There's no telling how long ago they first came to Earth. No human being was capable of noticing when they arrived, but that means only that they got here sometime before high-grade telescopes and radar. They don't even know how long ago they got here, or how long the voyage took, because they don't measure time except the way a little child does: This happened before that, and this other happened after. Why should they keep track of years and seasons? When you live four miles under the sea, there's no spring and fall, and even the tides are like a faint daily breeze if you feel them at all. And why should they measure the passage of years? When you can't die, there's no reason to count how long you've lived.
And yet they do care about the past. Their name for themselves is "Builders of Memory." They cling to everything that has happened to them since their first consciousness. That vast memory is their very self. They remember their arrival on Earth, and before that their arrival on each previous world, back to their planet of origin. If we had ever mattered to them, they would have remembered all of our history, too.
They might have noticed us if we had shared the same habitat, the way we take note of ant colonies and migratory birds. But our thin layer of the Earth's crust is as hostile to them as the moon is to us. Our atmosphere is only slightly thicker than the near vacuum of space. The only part of our planet they cared about was down so deep in the ocean that the water presses like the hands of cruel giants. Only there did they feel at home, and at that depth, the human race did not matter.
Until we began to intrude. The sludge of our polluted rivers began to flow out onto the continental shelves and then seep down to the unfathomable depths, where they noticed the stink of it,
the nasty taste. The fish began disappearing from the ocean, so that less and less of their detritus drifted down to where the builders were used to harvesting and using it. Torpedoes and mines made underwater explosions whose shockwaves cracked the foundations of their spindly towers.
At first, because most of their communication is chemical, they thought these things were messages, and for some time they tried to decipher them. Then, when our pollution began to make them sick, to infest and infect them like a plague, when there was a famine of skeletal remains of fish and even microscopic plankton slackened, killed by radiation passing through the depleted ozone layer - then they began to think that we, the creatures living in that thin layer between the sea and the sky, were enemies, trying to poison or starve them.
Yet they were careful. We might even say they were patient with us, though that was not their motive. For a long time they merely avoided the places where our poisons flowed, while they watched us, to try to understand who we were, what we were doing. Even though nothing we sent into the sea was a message, they finally understood that the radio waves we emitted were messages, if only to each other. Since they had little language, at least as we understand it, it took years for them to decipher, sorting our messages by wavelength and then gradually discovering units of meaning.
If the concept of language was hard for them, the idea that members of the same species would have different languages was almost unthinkable. Nations? Famines? War? All within the same species? What kind of creatures were we? Like a family whose parents have died. Like a cancer that devours the body that is its only source of life. The more they learned of us, the more alien we seemed - the more repulsive, insane, monstrous.

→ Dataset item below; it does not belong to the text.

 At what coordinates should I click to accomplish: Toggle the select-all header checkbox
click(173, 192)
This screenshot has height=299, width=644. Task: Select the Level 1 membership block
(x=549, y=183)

Now they regretted the many centuries they had ignored us. Instead of devoting a relatively small part of their attention to studying us, they turned all their energies in our direction. How dangerous to the builders were we? How could they stop us, if they needed to? They were not equipped for war. They had only developed the weapons needed to defend against dangerous but stupid predators. We, however, had developed weapons that could outwit and overpower enemies every bit as intelligent as we were, because our greatest danger always came from other humans. In order to learn the art of war, so they could eliminate the threat we posed to them, they had to study us.